Lo shared access quindi ha un rovescio della medaglia: è fonte di un nuovo digital divide tra città italiane. Ci saranno gli utenti che soffrono perché non possono avere l’Adsl e quelli che invidieranno il vicino perché non possono averla in shared access. Ossia a condizioni sulla carta migliori, grazie a risparmi ottenuti a monte dal provider. Ma non solo: “Poiché possiamo offrire l’Adsl in autonomia, siamo noi a scegliere i tagli dell’Adsl. Così abbiamo potuto lanciare offerte a 6 Mbps e a 12 Mbps, mai viste in Italia”. Si tratta in realtà di una tecnologia di Adsl 2, “poiché l’Adsl normale non può superare gli 8 Mbps; ma a quanto mi risulta non si è mai riusciti a portarla nemmeno a 6 Mbps”, spiega Nuti.

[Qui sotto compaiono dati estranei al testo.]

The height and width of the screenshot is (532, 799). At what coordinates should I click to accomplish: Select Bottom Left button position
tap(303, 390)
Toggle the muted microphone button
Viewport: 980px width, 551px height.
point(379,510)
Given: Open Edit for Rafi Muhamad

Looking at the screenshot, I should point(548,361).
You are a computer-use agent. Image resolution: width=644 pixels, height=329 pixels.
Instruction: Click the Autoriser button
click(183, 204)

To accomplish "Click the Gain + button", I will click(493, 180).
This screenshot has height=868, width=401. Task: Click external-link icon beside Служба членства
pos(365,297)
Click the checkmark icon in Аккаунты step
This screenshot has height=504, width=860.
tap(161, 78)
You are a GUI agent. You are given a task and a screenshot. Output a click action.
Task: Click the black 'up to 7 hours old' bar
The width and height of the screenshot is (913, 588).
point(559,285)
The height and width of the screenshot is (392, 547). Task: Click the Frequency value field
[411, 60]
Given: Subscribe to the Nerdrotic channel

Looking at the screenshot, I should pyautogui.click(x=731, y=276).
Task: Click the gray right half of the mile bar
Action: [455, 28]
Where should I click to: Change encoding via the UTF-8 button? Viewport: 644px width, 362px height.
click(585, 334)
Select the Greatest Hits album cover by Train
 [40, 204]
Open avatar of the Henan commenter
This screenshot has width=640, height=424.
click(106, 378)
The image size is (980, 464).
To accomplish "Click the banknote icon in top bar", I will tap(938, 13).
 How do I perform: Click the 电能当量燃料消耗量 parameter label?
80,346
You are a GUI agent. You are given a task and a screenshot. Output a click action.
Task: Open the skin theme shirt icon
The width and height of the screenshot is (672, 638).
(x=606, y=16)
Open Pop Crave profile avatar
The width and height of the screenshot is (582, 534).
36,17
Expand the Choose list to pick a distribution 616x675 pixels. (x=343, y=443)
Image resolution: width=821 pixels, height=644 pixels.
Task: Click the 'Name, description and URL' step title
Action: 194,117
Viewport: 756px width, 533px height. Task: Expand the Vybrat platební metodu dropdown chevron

L’Adsl 2 si basa su Dslam di nuova generazione (compatibili anche con Adsl 1) posti dal provider nella centrale di Telecom. Un altro vantaggio dell’autonomia è che “possiamo gestire meglio l’Adsl dell’utente. Non abbiamo bisogno di passare da Telecom se vogliamo fare un upgrade, risolvere un disservizio, attivare e disdire la linea”. Fine dei drammi per le Adsl che zoppicano e che fanno sospirare, con provider e Telecom pronti a rimpallarsi le responsabilità per i disservizi e le lungaggini? Staremo a vedere. C’è infine un altro teorico vantaggio dell’Adsl shared access, ma è ancora tutto da verificare: la promessa di una velocità reale più elevata. “La connessione tra noi e l’utente è più diretta, rispetto a quanto avviene con le Adsl normali. La velocità media dell’Adsl tenderà a essere più vicina a quella massima”, dice il product manager di Tiscali.
La questione è in realtà complessa e riguarda i cosiddetti “costi occulti” dello shared access, di cui parla Nuti. “Oltre al canone per l’affitto del doppino, 2,8 euro al mese, il provider deve pagare i contributi d’impianto e mettere in conto i costi futuri della disattivazione, due voci che in media sono pari a 82,5 euro e 112,14 euro all’anno, rispettivamente per il full unbundling e lo shared access”. I contributi di impianto sono previsti anche nelle tariffe dell’Adsl all’ingrosso, “ma in questo caso Telecom tende a non farli pagare al provider”. Poi bisogna pagare l’affitto della parte occupata nella centrale di Telecom (una spesa nell’ordine delle centinaia di migliaia di euro). E i costi di infrastruttura: dei Dslam da porre in centrale e, soprattutto, della banda di backhauling; quella del cavo in fibra ottica con cui li si collega alla rete del provider.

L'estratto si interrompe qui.